About 120,000 students in senior high schools across the country will benefit from the free boarding programme introduced by the government of Ghana for the first term, beginning August this year.
Last week, President John Mahama announced that the free SHS boarding policy would commence this year to cover the 2016/17 academic year.
Throwing more light on the programme in an interview with Prince Minkah, host of the Executive Breakfast Show (EBS) on Class91.3FM on Tuesday June 28, Mr Samuel Okudzeto Ablakwa, a Deputy Minister of Education (Tertiary) explained that the free boarding programme was an expanded phase of the progressively free SHS programme of the National Democratic Congress (NDC) administration.

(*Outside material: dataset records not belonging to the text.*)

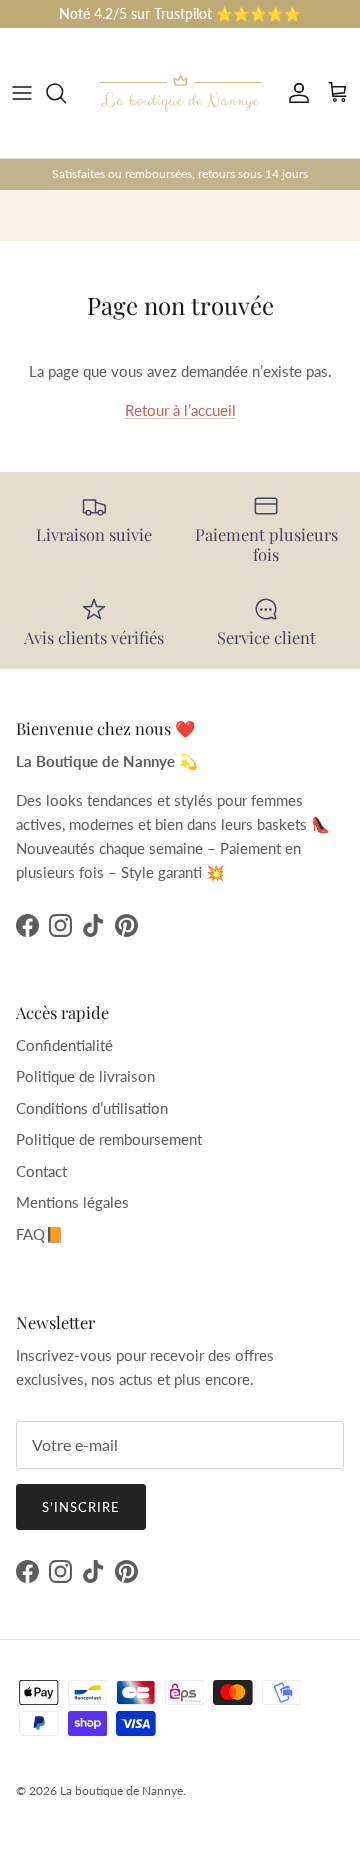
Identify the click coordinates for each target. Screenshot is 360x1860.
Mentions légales (72, 1202)
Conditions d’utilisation (92, 1108)
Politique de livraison (85, 1076)
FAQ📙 (40, 1234)
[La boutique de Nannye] (180, 93)
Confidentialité (64, 1045)
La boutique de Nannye (121, 1790)
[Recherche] (66, 93)
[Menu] (22, 93)
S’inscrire (81, 1507)
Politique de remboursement (109, 1139)
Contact (41, 1171)
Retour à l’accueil (180, 410)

“The progressively free SHS enters an expanded phase from August this year, the 2016/17 academic year. We began absorbing 10 items on the bill for some 340,000 day students and we began with absorbing examination fees, library fees, entertainment fees, SRC dues, science development fees, mathematics and science quiz fees, sports fees, culture fees, Internet fees, and co-curricular activity fees.

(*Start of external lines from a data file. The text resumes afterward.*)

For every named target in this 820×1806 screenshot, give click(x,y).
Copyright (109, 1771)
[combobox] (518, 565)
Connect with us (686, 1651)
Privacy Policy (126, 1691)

“The new frontier we are entering is to cover boarders in deprived districts and boarders, who are really struggling to pay their fees. It’s a targeted intervention. We have projected 120,000 students to enjoy this intervention beginning from August this year, so we are talking about 120,000 out of the current 504,882 boarders… we are looking at some 24 per cent of this figure that we are beginning with,” he said.
Mr Ablakwa said the programme will target “poor households and very deprived students in deprived communities, so this is the framework within which we are operating.”
Meanwhile, Chairman of the Ghana National Education Campaign Coalition (GNECC), Bright Appiah, has called for clarity in the definition of free SHS for students. He told Prince Minkah that: “If you also look at the free SHS that this administration wants to give, [it] also points to the fact that there are certain elements that they are taking. But as we speak, we are not clear as to the various elements that they are taking in order to describe it as free, but if you look at the fees of the boarding schools and that of those who are not in the boarding schools, then it gives you some points as to what they will consider to be free”.
“So far as we are concerned, the issue of free will need to be clearly defined and when government introduces the policy of making SHS free, one of the things that we asked is to know what exactly government is absorbing to say that it is free for us to also do further analysis to see whether those things that the government is taking will indeed give that free nature that we are all talking about.”
He added: “So there is a lot of things that we need to consider, but if you say free, I don’t think to the layman we are doing justice to the subject matter, because in the past we have had a lot of things that also come with it, but at the end of the day it was classified as free. So, the context is very important and if those contexts have been defined, then any government at all can also tell us what exactly they want to do as free.”